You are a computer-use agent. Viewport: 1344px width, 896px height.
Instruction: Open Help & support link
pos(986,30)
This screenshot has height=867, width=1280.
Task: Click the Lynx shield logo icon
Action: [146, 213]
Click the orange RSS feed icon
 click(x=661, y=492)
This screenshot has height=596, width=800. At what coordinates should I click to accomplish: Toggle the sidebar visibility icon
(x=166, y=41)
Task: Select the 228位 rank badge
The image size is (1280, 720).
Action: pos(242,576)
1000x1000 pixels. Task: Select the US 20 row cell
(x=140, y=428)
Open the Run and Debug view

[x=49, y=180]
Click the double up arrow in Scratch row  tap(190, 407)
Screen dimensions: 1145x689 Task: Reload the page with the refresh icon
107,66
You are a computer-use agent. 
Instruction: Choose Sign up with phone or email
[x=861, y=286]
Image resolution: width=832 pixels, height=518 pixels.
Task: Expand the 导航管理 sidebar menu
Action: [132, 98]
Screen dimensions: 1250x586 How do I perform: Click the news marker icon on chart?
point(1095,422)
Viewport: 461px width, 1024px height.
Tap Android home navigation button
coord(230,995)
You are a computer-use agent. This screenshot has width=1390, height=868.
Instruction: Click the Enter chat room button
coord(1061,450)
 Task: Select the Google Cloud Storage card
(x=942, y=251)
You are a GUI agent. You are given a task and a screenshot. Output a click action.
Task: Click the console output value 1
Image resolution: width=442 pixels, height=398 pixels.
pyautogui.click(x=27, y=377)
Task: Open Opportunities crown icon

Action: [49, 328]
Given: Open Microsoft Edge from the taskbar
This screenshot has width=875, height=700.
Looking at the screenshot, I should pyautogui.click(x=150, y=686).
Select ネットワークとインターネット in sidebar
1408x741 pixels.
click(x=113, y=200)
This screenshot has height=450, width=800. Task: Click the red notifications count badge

§ §

> [How to complete this task]: Reproduce the entries in full, exactly as written.

> [Final answer]:
You are a computer-use agent. Viewport: 1344px width, 896px height.
Instruction: Open Help & support link
pos(986,30)
This screenshot has height=867, width=1280.
Task: Click the Lynx shield logo icon
Action: [146, 213]
Click the orange RSS feed icon
 click(x=661, y=492)
This screenshot has height=596, width=800. At what coordinates should I click to accomplish: Toggle the sidebar visibility icon
(x=166, y=41)
Task: Select the 228位 rank badge
The image size is (1280, 720).
Action: pos(242,576)
1000x1000 pixels. Task: Select the US 20 row cell
(x=140, y=428)
Open the Run and Debug view

[x=49, y=180]
Click the double up arrow in Scratch row  tap(190, 407)
Screen dimensions: 1145x689 Task: Reload the page with the refresh icon
107,66
You are a computer-use agent. 
Instruction: Choose Sign up with phone or email
[x=861, y=286]
Image resolution: width=832 pixels, height=518 pixels.
Task: Expand the 导航管理 sidebar menu
Action: [132, 98]
Screen dimensions: 1250x586 How do I perform: Click the news marker icon on chart?
point(1095,422)
Viewport: 461px width, 1024px height.
Tap Android home navigation button
coord(230,995)
You are a computer-use agent. This screenshot has width=1390, height=868.
Instruction: Click the Enter chat room button
coord(1061,450)
 Task: Select the Google Cloud Storage card
(x=942, y=251)
You are a GUI agent. You are given a task and a screenshot. Output a click action.
Task: Click the console output value 1
Image resolution: width=442 pixels, height=398 pixels.
pyautogui.click(x=27, y=377)
Task: Open Opportunities crown icon

Action: [49, 328]
Given: Open Microsoft Edge from the taskbar
This screenshot has width=875, height=700.
Looking at the screenshot, I should pyautogui.click(x=150, y=686).
Select ネットワークとインターネット in sidebar
1408x741 pixels.
click(x=113, y=200)
This screenshot has height=450, width=800. Task: Click the red notifications count badge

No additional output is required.